La arrojaron en el medio de la celda. Estaba desnuda y mojada. Se quedó tirada en el piso de cemento, con las manos en la entrepierna y las rodillas contra el pecho. Vi su piel morena y su cabello negro y supe, a pensar de su mandíbula apretada y de las huellas de las torturas, que era bella. Es raro, Mariana, porque acá la belleza no importa pero igual seguimos fijándonos en ella, aunque de una manera más salvaje y primitiva, tal vez pensando que aún en el infierno la hermosura tendrá sus beneficios.

Al principio, no supe qué hacer. Tanto tiempo he pasado aquí adentro que he perdido la capacidad de sentir compasión.

–Tranquila –le dije–. Ya va a pasar.

Es mentira, vos lo sabés bien. Pero a pesar de todo, las palabras pueden despertar una esperanza, y en la ecuación de esta tumba, la esperanza es mucho más importante que la verdad.
Un tiempo después, logró incorporarse. A pesar del frío, se negó a ponerse las ropas que el carcelero le había dejado.

–Esto –me dijo– es igual que la inquisición.

¿Te acordás el día que me trajeron? Me hablaste de cualquier cosa, de lo que hacíamos afuera. No me hablaste de las interminables torturas, del frío, del hambre… ¿Para qué? ¿Iban nuestras palabras a detenerlos? Vos me recordaste que había otro mundo, un mundo que era necesario no olvidar para evitar caer en la locura.

–¿Qué hacías afuera? –dije a la nueva.

–Escapaba. Pero me atraparon en el monte.

–¿Estudiabas?

–Sí. Hace mucho tiempo que estudio.

Sus ojos eran alargados y enormes, con las pupilas negras y fijas.

–Soy la séptima hija mujer –me dijo como si aquello fuese una revelación. Yo la miré sin comprender, pero ella ni siquiera intentó explicarme–. ¿Y vos? ¿Qué hacías?

–Yo estudiaba literatura. Recién empezaba...

Me miró a los ojos y rompió a llorar como una niña. Yo sabía lo que significaba aquel llanto: Era el quebrantamiento frente a una situación que nos alejaba de lo que habíamos sido para convertirnos en animales apaleados sin motivo.

–El monte era mi terreno, pero ellos me atraparon –dijo entre sollozos– . Era de día y yo estaba débil.
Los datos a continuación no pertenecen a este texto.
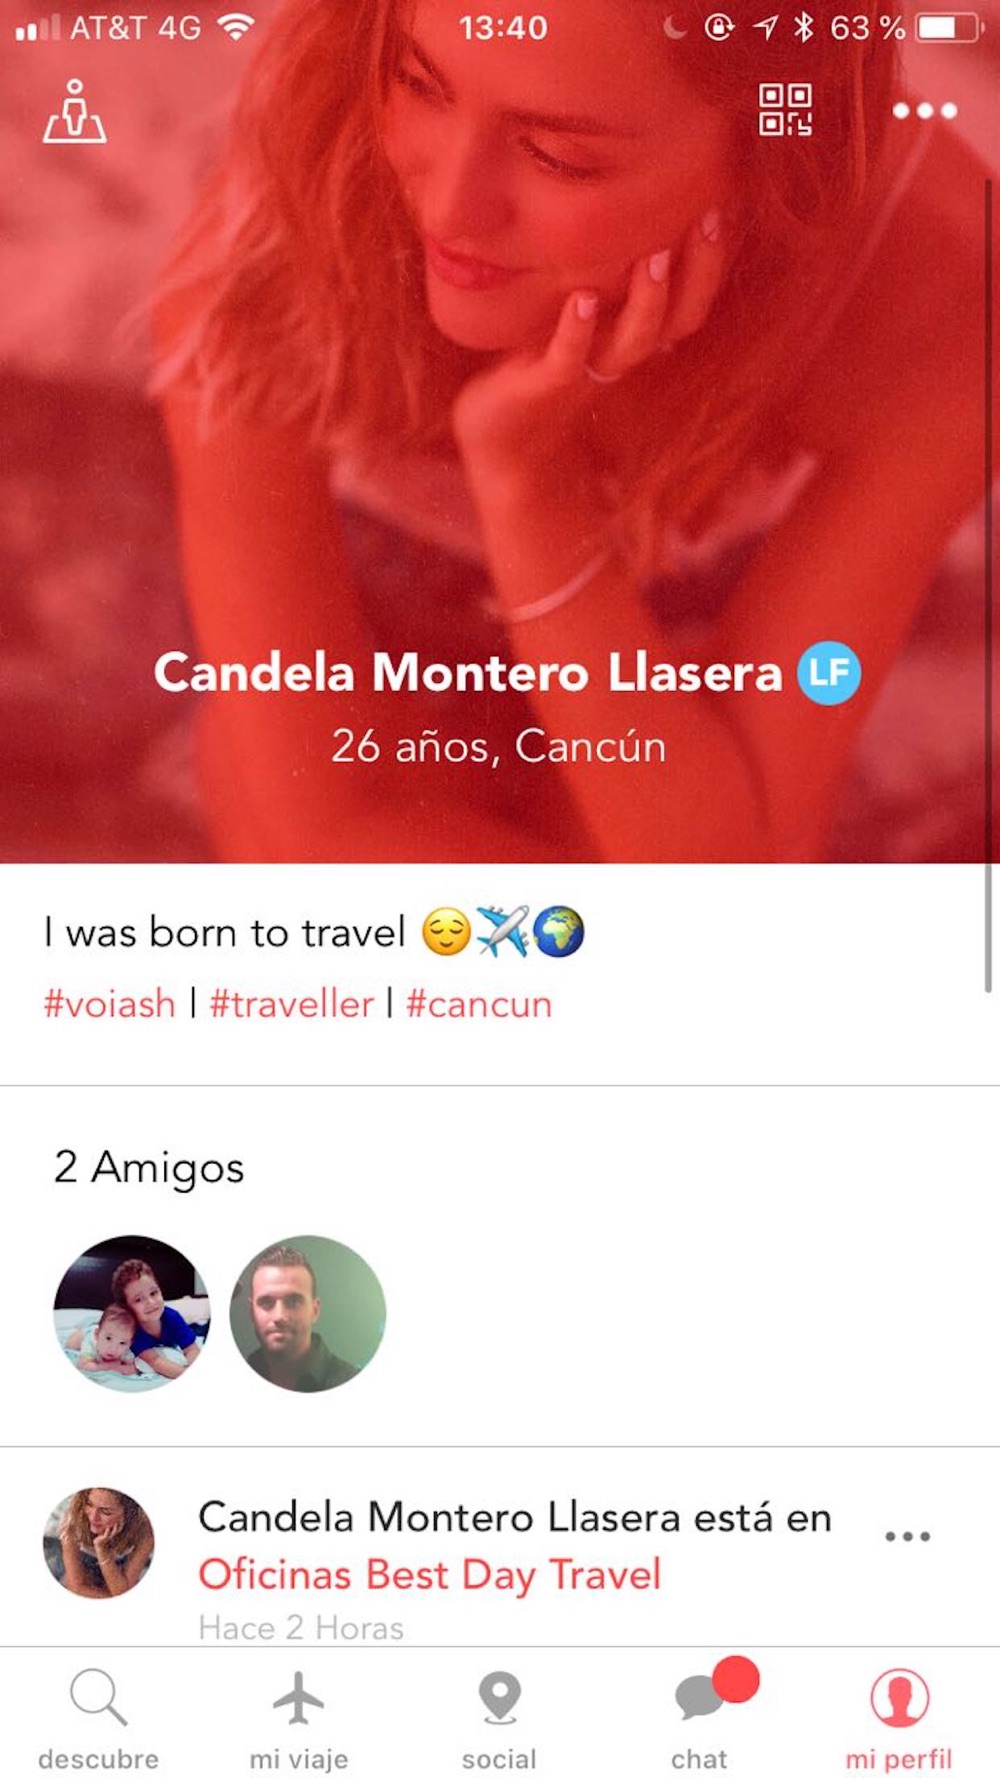Click the profile page scrollbar
This screenshot has height=1778, width=1000.
point(988,585)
Podría haberme defendido, pero no tuve tiempo. Yo creo que se confundieron. No sé por qué me trajeron. Esto es un error, aunque a ellos no quieran reconocerlo.

–Ya no pensés en eso. Descansá, que yo te cuido– le dije. Era nueva, y los primeros días en este infierno no son fáciles. Los demonios caminan por los pasillos, gritan y torturan. Intentan doblegarte para que digas lo que quieren escuchar, algo que ellos llaman verdad pero que es la mentira del dolor.